Interesting Morning…so far…

This morning, I awakened after a restless night. As I settled into my living room morning routine, I checked my email and saw a piece that steered me to YouTube to watch a couple of in-depth videos from our country’ s history… the Siege and Battle of the Bastogne. You might be wondering how that series of events relates to Safe Harbor Pathways vision of focusing on life transitions. It occurred to me that our lives are very definitely affected by historical events that are completely outside of our direct “field of view”.

I once had a neighbor named Jim Hunt. Jim was a quiet, creative, caring, empathetic friend and architect. While he seldom spoke of his history, he divulged that he was involved in the battle of Bastogne. He said that he had become separated from his unit and that event had changed his direction in life. He returned from the war and, like so many of his generation, had become educated, started a business and become a representative of how mid-America had developed into the country that my classmates and I had inherited.
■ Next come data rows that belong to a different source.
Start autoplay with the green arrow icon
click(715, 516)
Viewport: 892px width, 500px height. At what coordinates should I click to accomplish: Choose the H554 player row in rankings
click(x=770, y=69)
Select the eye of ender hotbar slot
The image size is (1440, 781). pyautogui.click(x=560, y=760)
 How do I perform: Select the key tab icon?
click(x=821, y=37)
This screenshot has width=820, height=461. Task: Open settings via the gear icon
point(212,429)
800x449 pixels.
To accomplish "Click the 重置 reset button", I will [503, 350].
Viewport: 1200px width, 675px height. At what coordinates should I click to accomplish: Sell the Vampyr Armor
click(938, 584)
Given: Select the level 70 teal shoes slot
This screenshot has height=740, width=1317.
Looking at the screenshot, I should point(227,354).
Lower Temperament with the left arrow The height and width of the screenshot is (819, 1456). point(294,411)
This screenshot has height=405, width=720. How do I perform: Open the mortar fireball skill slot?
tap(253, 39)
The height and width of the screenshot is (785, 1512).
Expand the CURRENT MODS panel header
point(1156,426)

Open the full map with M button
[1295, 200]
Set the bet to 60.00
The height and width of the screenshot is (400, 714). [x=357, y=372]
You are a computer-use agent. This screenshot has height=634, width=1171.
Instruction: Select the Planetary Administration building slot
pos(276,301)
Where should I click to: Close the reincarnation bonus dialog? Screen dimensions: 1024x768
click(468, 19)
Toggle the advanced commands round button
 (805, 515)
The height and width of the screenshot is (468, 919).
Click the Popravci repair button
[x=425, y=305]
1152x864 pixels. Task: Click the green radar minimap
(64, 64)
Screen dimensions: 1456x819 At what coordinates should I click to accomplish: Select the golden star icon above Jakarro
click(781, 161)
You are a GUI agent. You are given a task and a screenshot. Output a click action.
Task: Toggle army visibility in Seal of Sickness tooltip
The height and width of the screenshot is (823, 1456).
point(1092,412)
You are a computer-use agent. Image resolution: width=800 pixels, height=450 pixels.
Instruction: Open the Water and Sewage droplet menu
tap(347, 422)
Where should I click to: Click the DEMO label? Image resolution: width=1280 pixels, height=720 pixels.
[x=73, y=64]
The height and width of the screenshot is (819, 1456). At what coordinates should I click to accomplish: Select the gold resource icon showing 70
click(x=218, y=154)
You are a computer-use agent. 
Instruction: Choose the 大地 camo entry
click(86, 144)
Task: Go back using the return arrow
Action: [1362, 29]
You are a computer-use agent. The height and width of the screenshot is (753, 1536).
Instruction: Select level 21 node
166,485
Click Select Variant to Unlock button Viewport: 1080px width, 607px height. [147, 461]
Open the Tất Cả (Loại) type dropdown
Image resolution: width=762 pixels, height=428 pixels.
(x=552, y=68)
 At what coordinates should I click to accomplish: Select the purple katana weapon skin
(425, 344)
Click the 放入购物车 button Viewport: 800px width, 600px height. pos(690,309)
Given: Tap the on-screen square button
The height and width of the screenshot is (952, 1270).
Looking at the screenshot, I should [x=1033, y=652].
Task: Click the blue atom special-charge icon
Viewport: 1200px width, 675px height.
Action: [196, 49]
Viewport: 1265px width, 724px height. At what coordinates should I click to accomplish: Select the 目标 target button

After my Bastogne YouTube morning, I realized that I had never fully appreciated Jim’s experiences in the Ardennes. He was a cog in the wheel that defeated Hitler and the dystopian world that he represented.  To survive the battle of Bastogne was, in many ways, a miracle. After Bastogne, Jim came home to help build America. While I understood the scope of his experience while he lived next door to me, this morning I am beginning to understand how that wartime experience dramatically changed Jim and how his transition from war’s horrors to building  a peaceful America has changed me.

My “boomer” generation was born into a golden age of America, even with all of its fragile and challenging aspects… Civil War, McCarthy, Jim Crow, Cold War, Vietnam, 9/11, 1/6, etc. We entered the world on the leading edge of a lengthy transition from a relatively agrarian culture to a world-dominating industrial, political, economic powerhouse. To varying degrees, the members of my generation have lived within the context of the history that preceded us. Jim Hunt’s friendship has often reminded me that quiet, creative, focused, caring, men and women have built a country in which I am permitted to enjoy a fulfilling life.  

The point of my scribbling today is very simple. If we understand that from which we are derived, we can more carefully craft the world that our grands inherit. It is always those who “have experienced” that prepare the path for those who “will experience”. The moral to the Bastogne story is that “if we forget the past, we are more inclined to repeat the past”.